The original three parts (published in two volumes) are early examples of Paulson's writing, and it shows, but the ideas are good. My main complaint has to do with style. There are too many undigested explanatory chunks. The writing is somewhat verbose, explicitly explanatory of what each character thinks and feels, usually with the exception of Avon, who is interpreted by the other characters. [Yes, we can see through him to see what a softy he really is!]
Aside from the third series cast, Paulson created two original characters: Hugh Tiver, a surgeon from the planet Dayson Prime, and Jabberwocky, a human brain integrated into a ship's computer. The plot grows out of a semi-prophetic dream experienced by Cally, who has been injured on Terminal, and has lost her telepathy. Essentially, the dream is series D as aired. "Link-Up" is spent in gaining the Mark 60 mindship (Jabberwocky) and in recovering Blake. Hugh serves as a neutral facilitator in both dealing with conflicts engendered by Avon's actions at Terminal, and reconciling misunderstandings between Blake and Avon. A subsidiary theme involves Cally's recovery from her injury through mental linkage with Jabberwocky, and her realization that she must learn to stand on her own, without other telepaths. The Jabberwocky ship was actually created to bond with non-telepaths, and has a...fun personality. It is cheerful, I suppose you could say."Healer" focuses on Jabberwocky and on Tarrant. While Jabberwocky, with help from Avon, explores his feelings about living on as the brain of a spaceship, Jenna encounters the crew of Jabberwocky, having joined up with Del Grant. Tarrant is accidentally wounded by Grant; everyone must expend great effort to help him survive, most notably Avon and Jabberwocky. For the time in which this was written, Tarrant receives a large portion of sympathy! Through these traumatic events, the crew becomes closer, and is able to join together to continue with the rebellion. 

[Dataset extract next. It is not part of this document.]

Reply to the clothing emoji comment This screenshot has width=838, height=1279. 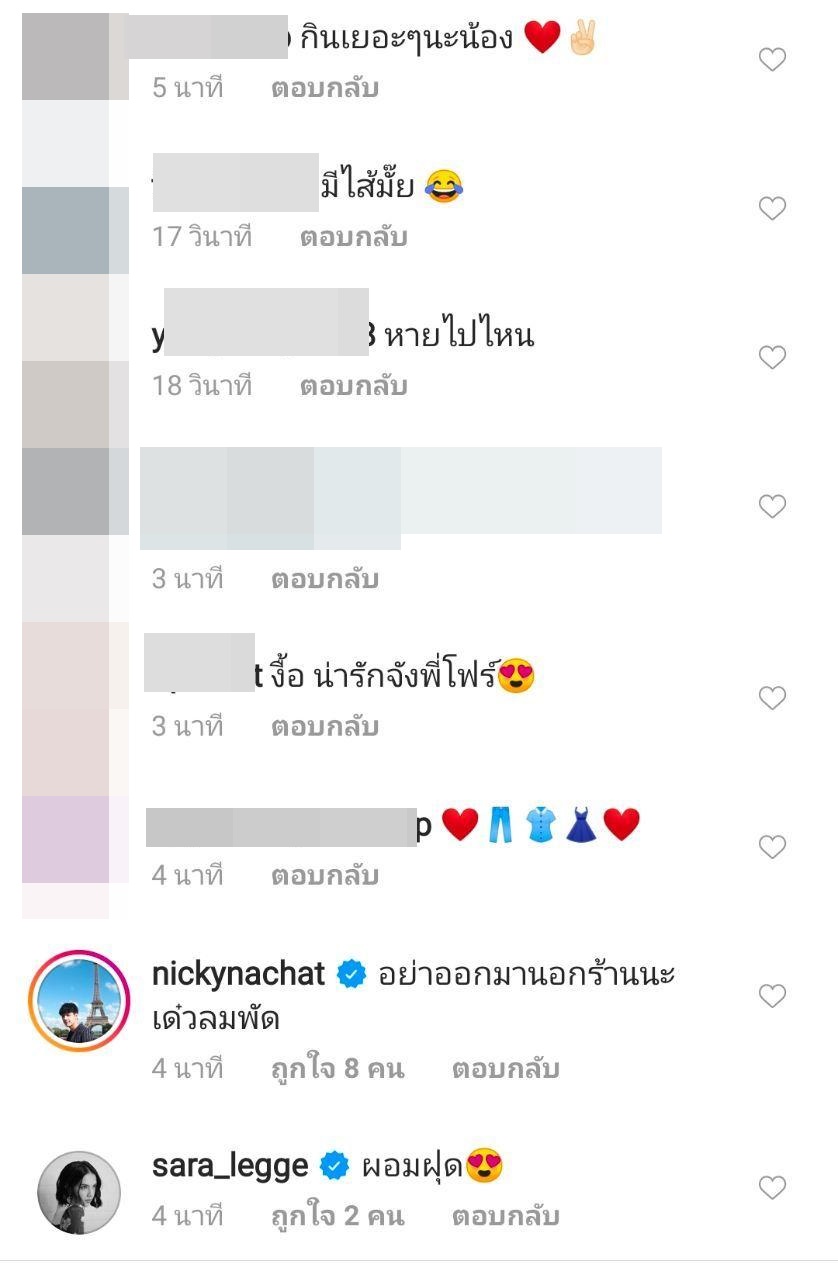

[Healer review by Aralias]: Avon's the healer - which means that he's good at rather too many things now, but I can still put up with it as Avon seems annoyed to be given mystical powers he doesn't really believe in and we do talk about everyone else's special skills. Avon's the most special, though.
I like this story the least of the three so far (though I still like it - many amusing bits), because it's too soon after the extended Blake healing section (which meant a lot more) to have a story that is essentially 'let's heal Jabberwocky' and then 'let's heal Tarrant'. Can't we do something else? Although I admit it is nice to get some Jabberwocky backstory, and also Tarrant, I guess.The other reason that I personally don't like this chapter so much is that it features one of my least favourite tropes - Jealous Jenna. Blake and Avon aren't even sleeping together, and Jenna is still jealous of the bond that B and A have - to the extent that she teams up with Del Grant to kill him. Admittedly she also thinks that Avon killed Blake, but she still hates him once she finds out B is alive. Admittedly also she does get over it - but I just don't see Jenna flying into a murderous rage about anything, least of all Avon, whom I think she views with a sort of amused condescension. I do like that we directly compared Avon and Jenna this story, that was good. Plenty of nice Vila bits. Still not enough for Soolin to do, although there was a scene where Blake asked her to stay (but why? She hasn't done anything yet).